2. Nilai Semangat Persaudaraan dan Gotong-Royong
            Upacara menanam padi ini memunculkan nilai semangat persaudaraan dan gotong-royong  di antara masyarakat flores timur. Nilai semangat persaudaraan dan gotong-royong yang diperoleh merupakan pedoman serta pegangan bagi masyarakat setempat dalam bekerja terutama bekerja di ladang.
3. Nilai pengorbanan
            Masyarakat flores timur selalu memberi diri dalam membantu sesama. Pengorbanan yang tulus menjadi suatu tradisi apabila terdapat anggota masyarakat yang ingin melakukan upacara menanam padi. Sebab tanpa pengorbanan, tidak akan pernah terjalin relasi yang baik di antara masyarakat yang satu dengan yang lain.
4. Nilai kegembiraan dan sukacita
            Upacara menanam padi juga telah memunculkan semangat kegembiraan yang sukacita bagi masyarakat setempat khususnya yang sedang melakukan upacara tersebut. Dalam kegembiraan itu, mereka akan tetap bersemangat dalam bekerja sehingga pekerjaan yang sebenarnya dirasakan membosankan dan melelahkan ini, menjadi sebuah semangat baru.
5. Nilai kesetiaan
            Setia pada tanggung jawab yang dipercayakan oleh anggota masyarakat adalah suatu hal baik yang dihidupi oleh masyarakat flores timur. Sebab orang bisa setia kalau memiliki rasa persaudaraan di antara sesama.

5. PENUTUP
Budaya tidak dapat dihilangkan namun dalam perkembangan zaman bisa diubah selama dirasakan membawa dampak atau pengaruh yang baik bagi masyarakat. Tidak mudah mengubah sebuah budaya dalam sekejap mata seperti membalikkan telapak tangan. Tetapi melalui proses dan  adanya kesepakatan di antara anggota kelompok dalam lingkup masyarakat tertentu maka akan dicapai kesatuan budaya yang utuh.  
 Di akhir kata penulis mau mengatakan bahwa budaya yang telah diwariskan oleh para leluhur kita hendaknya selalu dipegang teguh sebagai kekayaan budaya. Sebab manusia akan semakin bermartabat jika ia berbudaya. Budaya menentukan cirri khas hidup manusia itu sendiri.



[1] Menurut asal katanya, “Raran Tonu Wujo” berasal dari bahasa Lamaholot.

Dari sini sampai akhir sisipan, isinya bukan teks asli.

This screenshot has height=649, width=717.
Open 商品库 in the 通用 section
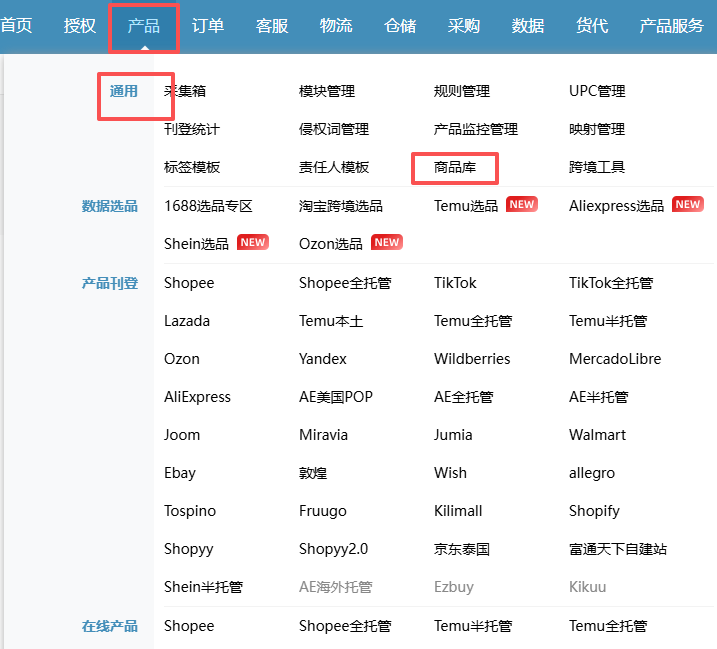(455, 167)
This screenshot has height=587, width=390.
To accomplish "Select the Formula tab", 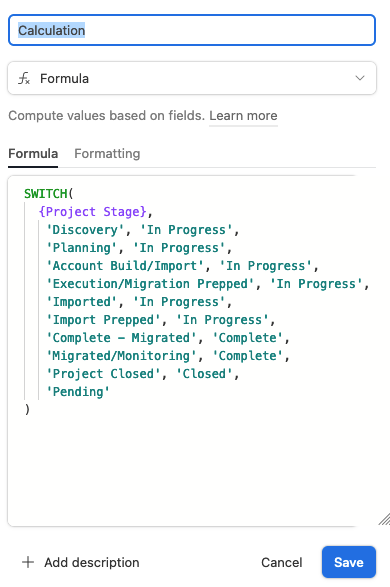I will (x=33, y=153).
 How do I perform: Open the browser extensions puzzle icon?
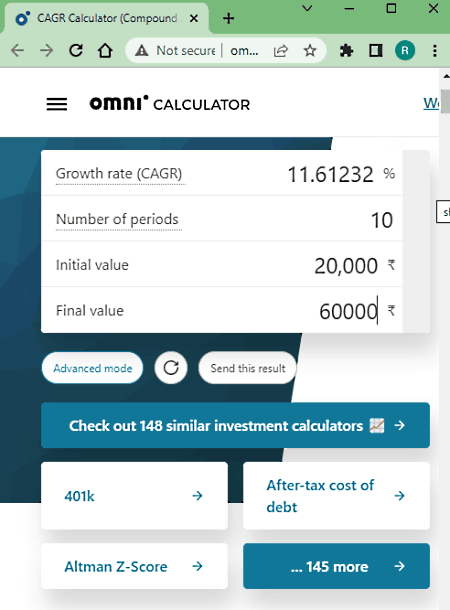pyautogui.click(x=346, y=51)
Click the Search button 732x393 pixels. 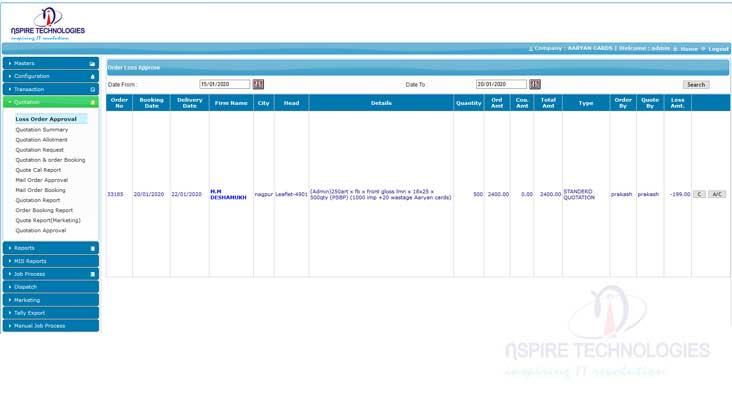(x=696, y=84)
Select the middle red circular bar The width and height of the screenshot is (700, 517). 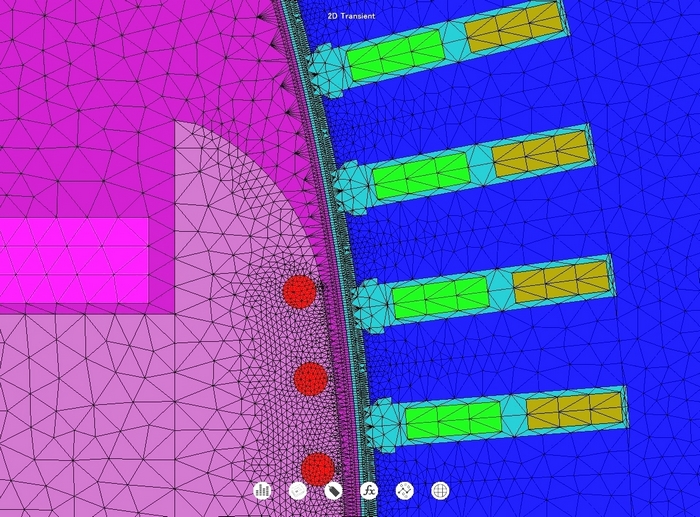pyautogui.click(x=311, y=379)
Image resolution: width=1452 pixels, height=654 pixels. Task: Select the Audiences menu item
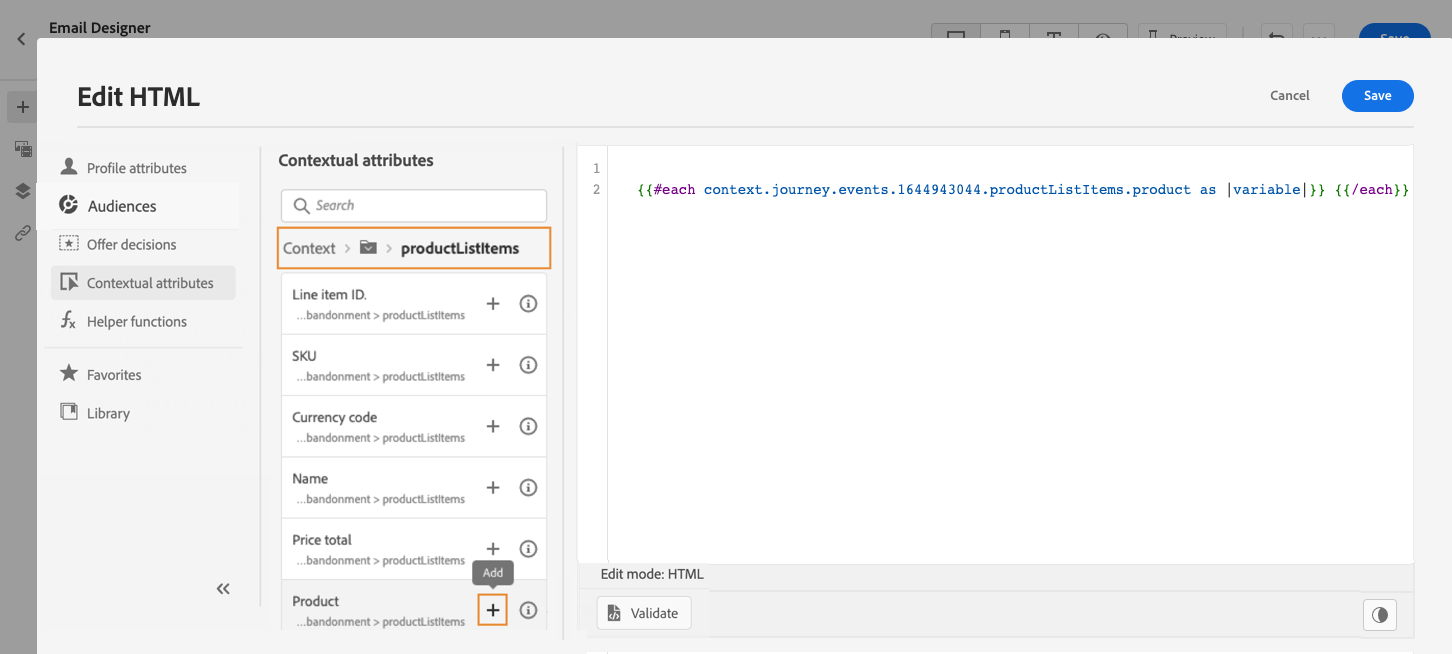[x=122, y=206]
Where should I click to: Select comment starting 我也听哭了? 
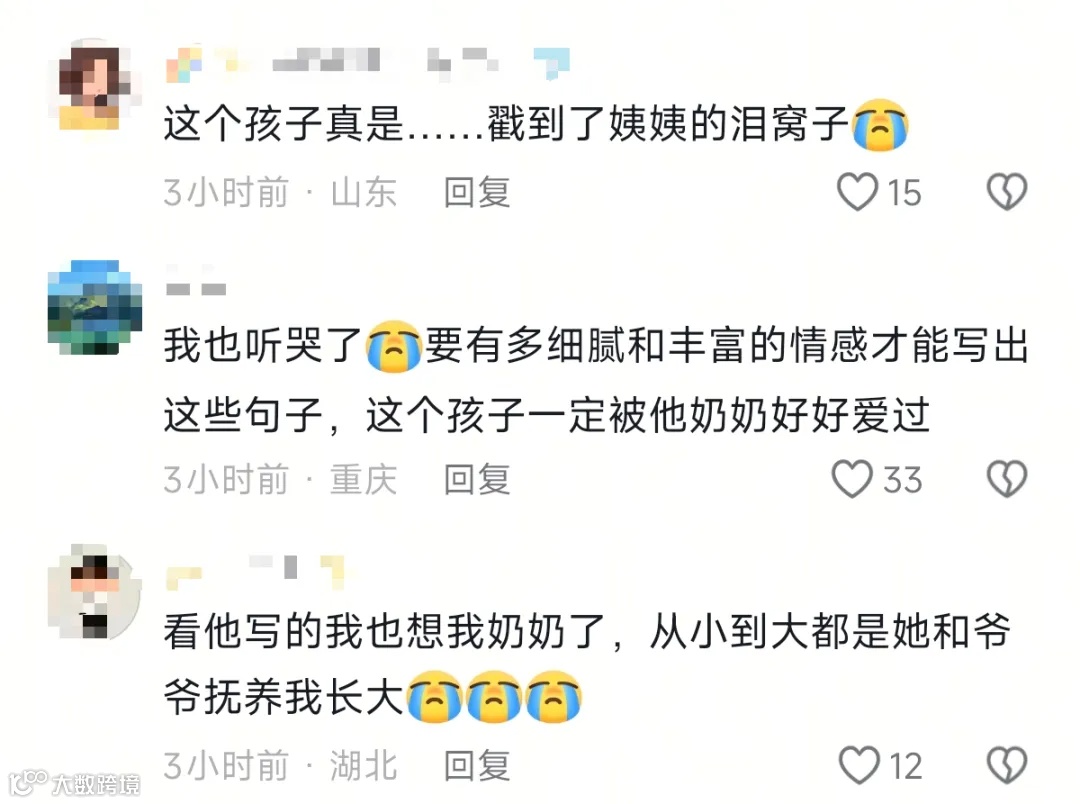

Secara harafiah, kata “Raran” berarti jalan dan “Tonu Wujo” adalah nama seorang gadis Lamaholot yang telah berkorban demi kemakmuran hidup keluarganya dan bagi masyarakat flores timur hingga sekarang. Untuk itu masyarakat Lamaholot mengartikan Tonu Wujo sebagai padi karena dari Dialah padi itu berasal. Maka jika digabungkan “Raran Tonu Wujo” berarti jalan padi. Namun secara etimologis, “Raran Tonu Wujo” diartikan sebagai menanam padi. Maka upacara Raran Tonu Wujo  berarti upacara menanam padi atau menabur benih.
[2]Bledan nama kukun bala adalah nama sandaran dari kayu tempat bersandar perempuan yang hendak melahirkan.
                [3]Era puken : asal biji-biji padi atau dengan kata lain tempat untuk menyimpan padi. Biasanya terbuat dari anyaman daun  lontar 
                [4] Karol Heinzkohl, Raran Tonu Wujo (Maumere: Ledalero, 2009), hlm. 380.